(Pixel coordinate grounding data)
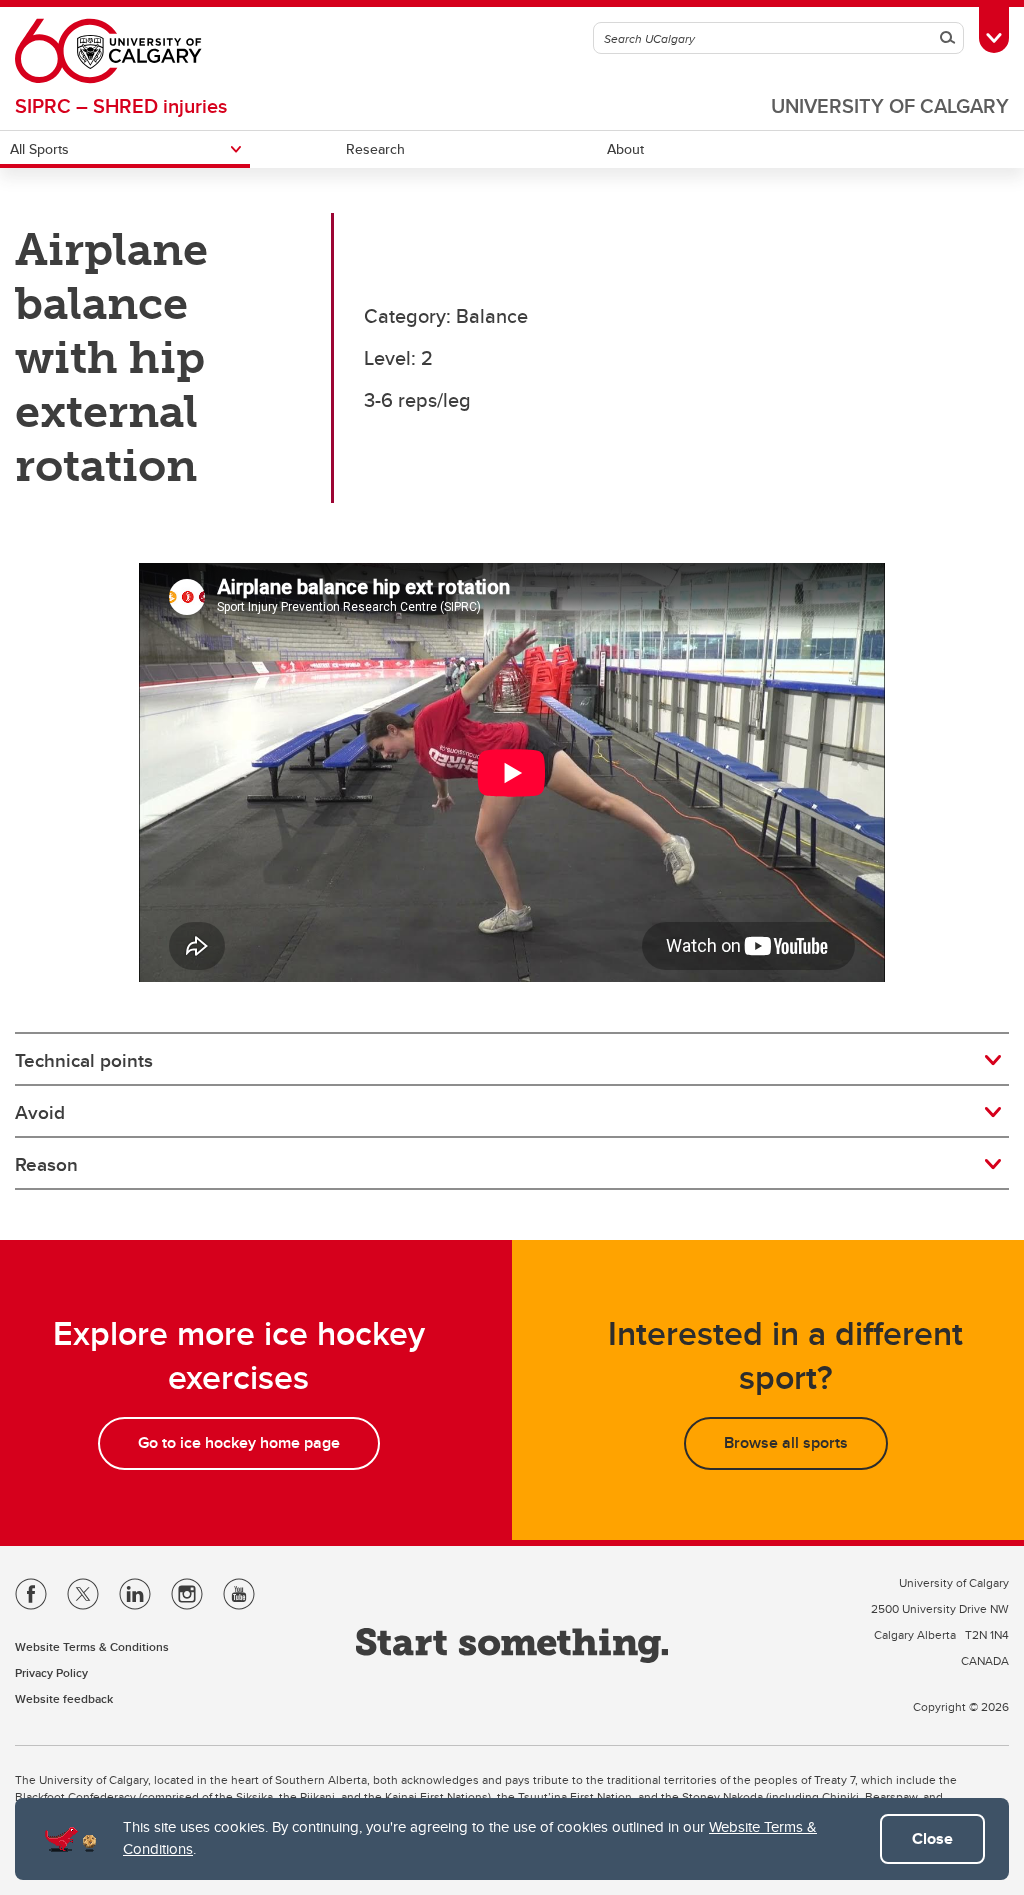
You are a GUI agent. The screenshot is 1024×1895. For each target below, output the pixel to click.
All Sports (39, 149)
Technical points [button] (84, 1060)
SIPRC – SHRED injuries (121, 105)
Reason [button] (46, 1164)
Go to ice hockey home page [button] (239, 1442)
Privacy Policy (51, 1672)
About (625, 149)
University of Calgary (890, 105)
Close (932, 1838)
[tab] (512, 1060)
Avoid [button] (40, 1112)
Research (375, 149)
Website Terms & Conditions (92, 1646)
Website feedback (64, 1698)
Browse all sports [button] (786, 1442)
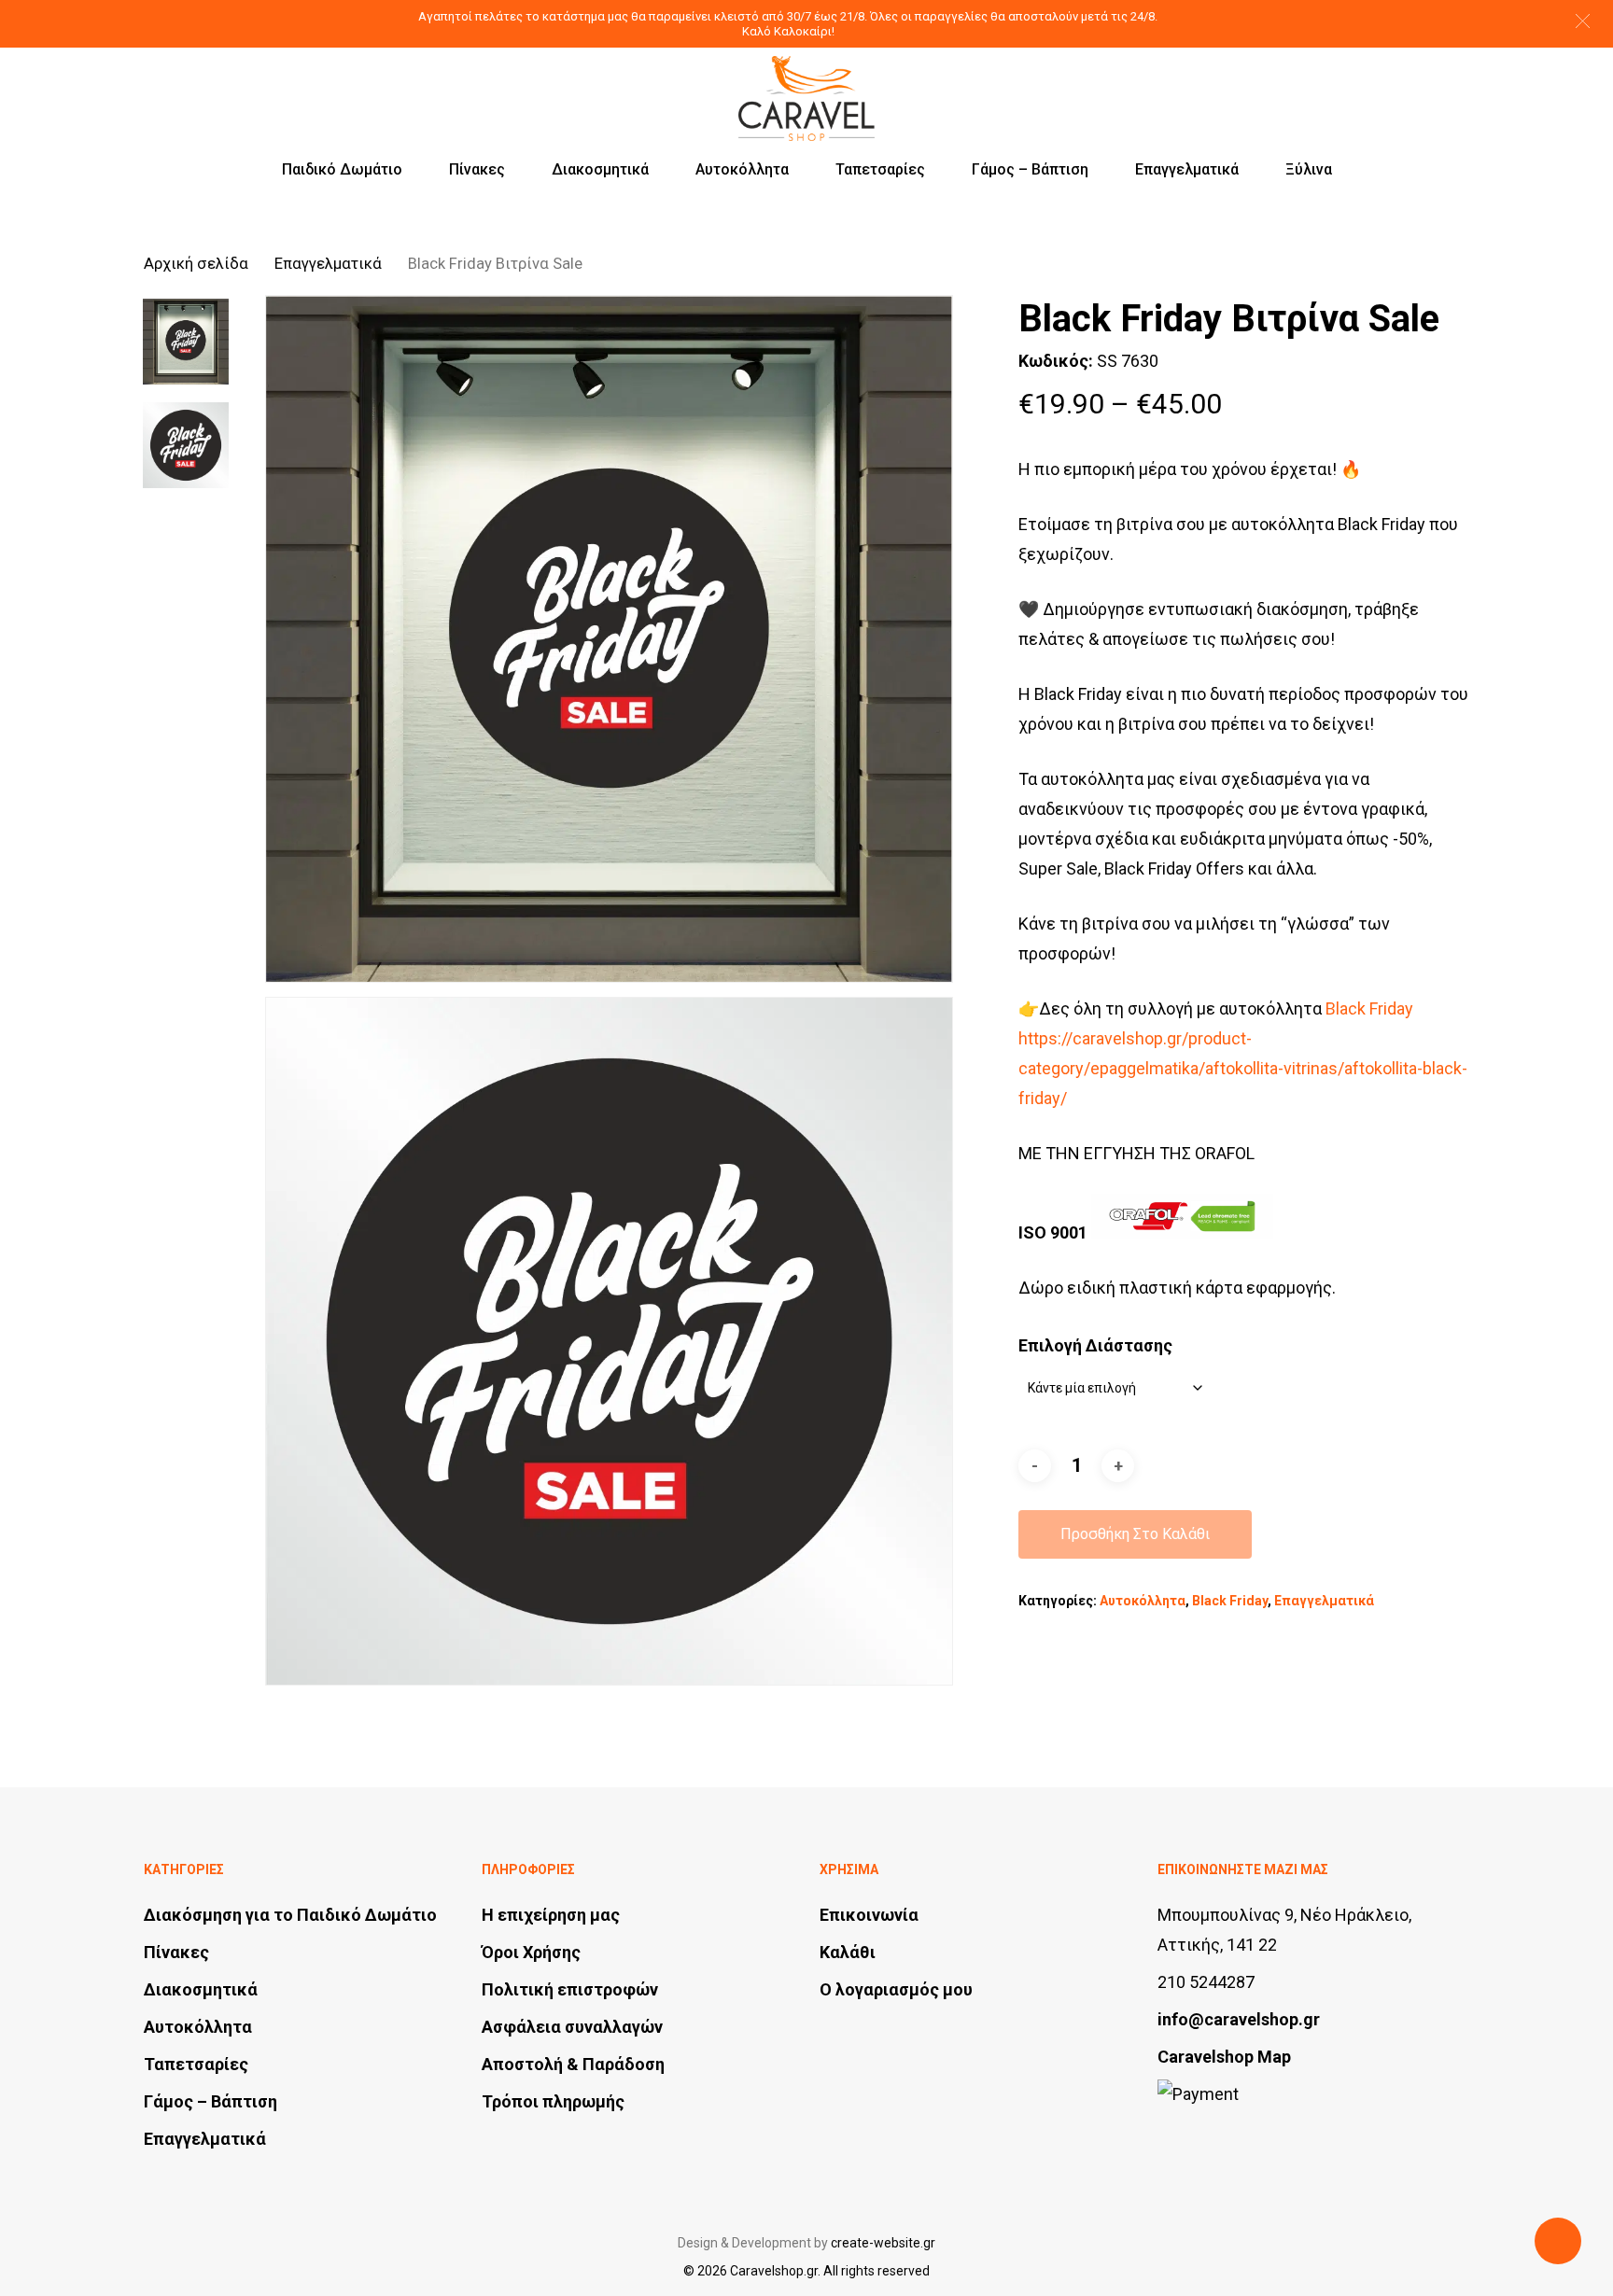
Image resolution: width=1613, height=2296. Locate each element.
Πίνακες (176, 1952)
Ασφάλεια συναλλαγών (572, 2027)
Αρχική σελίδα (196, 264)
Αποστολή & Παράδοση (573, 2064)
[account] (1411, 81)
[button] (1582, 21)
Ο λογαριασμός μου (896, 1989)
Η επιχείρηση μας (551, 1915)
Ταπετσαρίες (196, 2064)
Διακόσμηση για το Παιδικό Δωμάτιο (290, 1915)
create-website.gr (883, 2242)
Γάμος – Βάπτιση (210, 2101)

[EXERCISE GOAL]: Without the pictures, return the entries exactly as they appear.

[OUTPUT FOR THIS TASK]:
You are a GUI agent. The screenshot is 1024×1895. For each target below, output the pixel to click.
All Sports (39, 149)
Technical points [button] (84, 1060)
SIPRC – SHRED injuries (121, 105)
Reason [button] (46, 1164)
Go to ice hockey home page [button] (239, 1442)
Privacy Policy (51, 1672)
About (625, 149)
University of Calgary (890, 105)
Close (932, 1838)
[tab] (512, 1060)
Avoid [button] (40, 1112)
Research (375, 149)
Website Terms & Conditions (92, 1646)
Website feedback (64, 1698)
Browse all sports [button] (786, 1442)
Image resolution: width=1613, height=2296. Locate each element.
Πίνακες (176, 1952)
Ασφάλεια συναλλαγών (572, 2027)
Αρχική σελίδα (196, 264)
Αποστολή & Παράδοση (573, 2064)
[account] (1411, 81)
[button] (1582, 21)
Ο λογαριασμός μου (896, 1989)
Η επιχείρηση μας (551, 1915)
Ταπετσαρίες (196, 2064)
Διακόσμηση για το Παιδικό Δωμάτιο (290, 1915)
create-website.gr (883, 2242)
Γάμος – Βάπτιση (210, 2101)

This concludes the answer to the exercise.